こどもの日と食育

 今日5月5日はこどもの日。毎年この日は連休の合間となり、天気に恵まれれば全国どこへ行っても家族連れでにぎわっています。私の住んでいる市川市においても、今日明日と【文化イヤー2017≪春の祭典≫】という、絵画や音楽、舞踊などの芸術から海外の食やワインなど食文化にも触れられるイベントを開催しています。そもそもこのイベントは、全日警ホール(八幡市民会館)がリニューアルしたことを機に、市内4施設で文化・芸術に触れられるように企画したもので、10月には≪秋の祭典≫も予定しています。

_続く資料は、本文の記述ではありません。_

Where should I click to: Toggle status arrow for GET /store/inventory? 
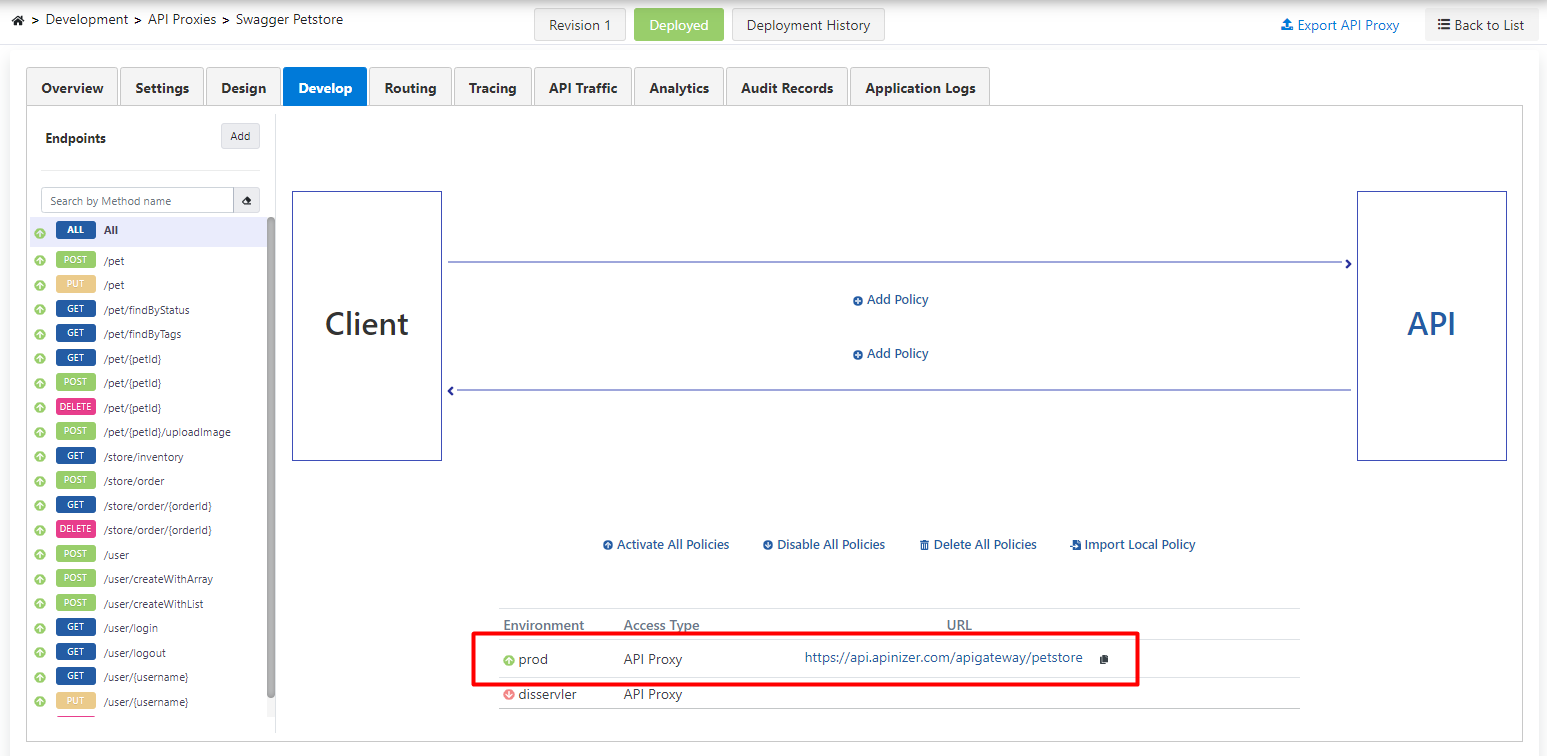pos(40,457)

 さて、こどもの日である。こどもの日の5月5日を「端午の節句」ということは日本人なら誰でも知っていることですが、その由来はどこから来たのでしょうか。
 5月は旧暦で午にあたり、午の月の端めの午の日を祝っていたものが、「午」が「五」に通じることなどから、5月5日に祝うことが一般的となりました。
 端午の節句は菖蒲の節句ともいわれ、「菖蒲」の読みが「勝負」や「尚武」と同じ読みであるところから、武家の間で祝われていたものが、男の子の成長を祝い、健康を祈る節句として今に受け継がれるようにようになりました。

 ~食育まめ知識~
 〈ちまき〉
 ちまきを食べるのは、中国の春秋戦国時代、楚の国の詩人で国王に使えていた屈原(くつげん)が、陰謀のために国を追われ5月5日に入水自殺してしまった際に、その死を悲しんだ人々が、悪病災難を除く力があると信じられていたちまきを、水中に投げ入れて供養したことが起源とされています。
 〈柏餅〉
 柏餅は、柏の葉が新芽が育つまで落ちないことから、「子孫繁栄」を願って食べられるようになった、日本独自の風習です。

食育ついでにトマトについて
 トマトは、サラダの付け合わせとして、加工食品として、和食から洋食まで幅広く活躍する野菜で、一年中食すことのできる野菜です。市川市でも市内でとれた「市川トマト」を使ったメニューを考案してお客様に提供する飲食店が増えてまいりました。ヨーロッパでは、「トマトが赤くなると医者が青くなる」ということわざがあるほど、栄養たっぷりで、その種類は世界中で約8,000種あると言われています。
 トマトのルーツは、南アメリカのアンデス山脈高原地帯で、日本に伝わったのは17世紀の半ばです。4代将軍徳川家綱のお抱え絵師であった狩野探幽が「唐なすび」と称して1668年に描いています。「なすび」という言葉に違和感をおぼえるかもしれませんが、トマトがナス目ナス科ナス属ということを考えれば「唐なすび」という名称も当然と言えば当然ですね。初めは観賞用であり食用となったのは明治以降。洋食ブームによってケチャップが普及し、一般の家庭でも食されるようになったということです。
 代表的な栄養素として近年注目されているのがトマト特有の赤い色素の「リコピン」といわれる成分です。ガンや動脈硬化などの予防につながると言われている抗酸化物質で、活性酸素を除去してくれます。その能力はカロテンの2倍、ビタミンEの100倍とも言われています。リコピンは脂溶性のため、生のトマトを単独で食べるより、サラダにしてドレッシングをかけた場合の方が、吸収率が良くなるのでおすすめです。
 
 スペインのバレンシア地方では、トマトを投げてぶつけ合う「トマティーニャ」といわれる奇祭があります。このスペインの人が大好物の食べ物が「パンコントマテ」です。似たようなものでイタリアでは「ブルスケッタ」といいます。スライスした固めのバゲットを少し焼いて表面にニンニクを擦り付けます。その上にトマトをそのまま擦り付けオリーヴオイルをさっとかけてあとは好みで塩をひとふり。実にシンプルなトマト料理ですがこれが美味い。各家庭や個人個人で様々なトマト料理を考えてみるのも家族で取り組むいい食育になるかもしれませんね。